▸ What you are asked to do:
Once you find a line containing the word "agent" in the entries below, copy it.

------------------------------------------------

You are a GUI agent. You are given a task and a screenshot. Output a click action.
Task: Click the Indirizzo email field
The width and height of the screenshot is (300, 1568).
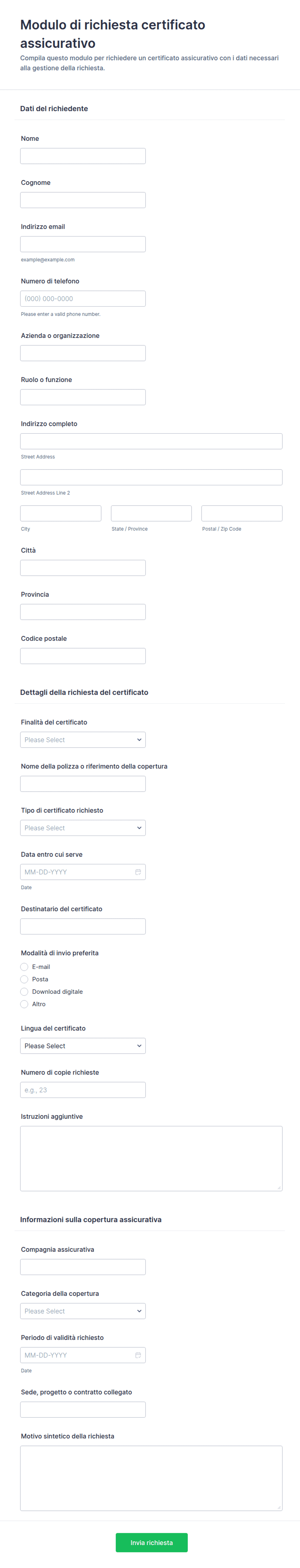click(x=83, y=244)
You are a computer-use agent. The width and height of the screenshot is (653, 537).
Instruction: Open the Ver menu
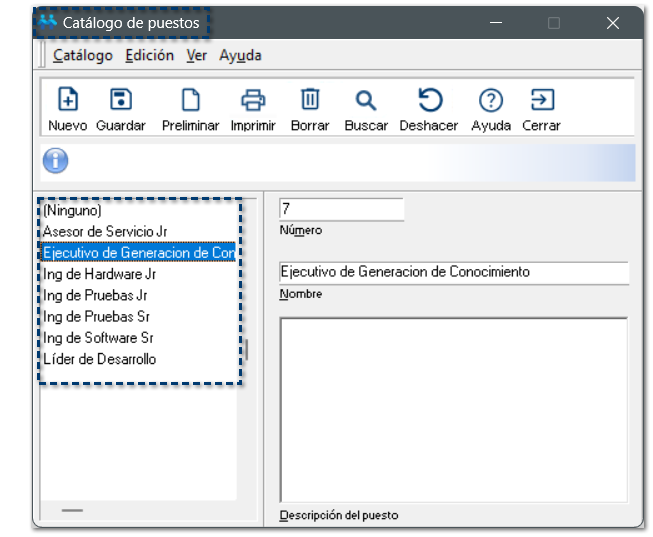pyautogui.click(x=196, y=56)
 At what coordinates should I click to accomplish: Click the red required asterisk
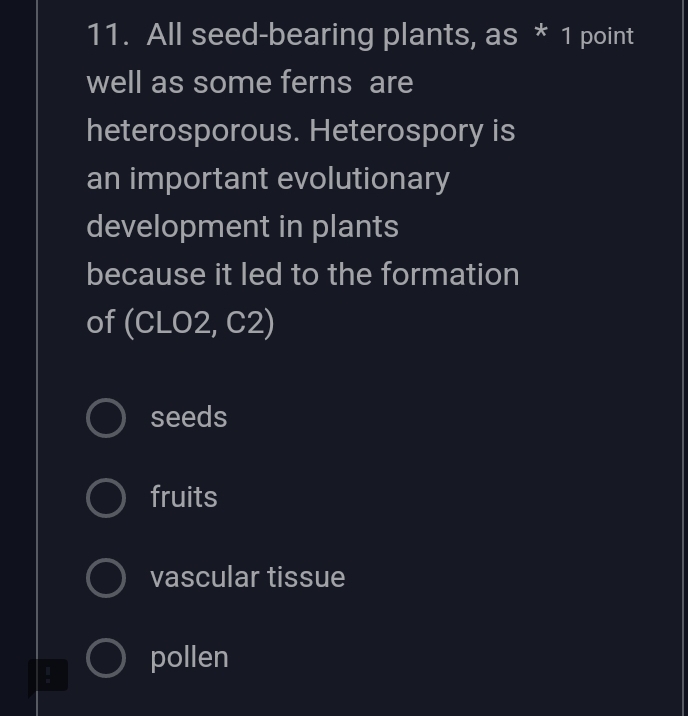pos(540,34)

------------------------------------------------

▸ Solution for this problem:
You are a GUI agent. You are given a task and a screenshot. Output a click action.
You are a computer-use agent. The width and height of the screenshot is (653, 537).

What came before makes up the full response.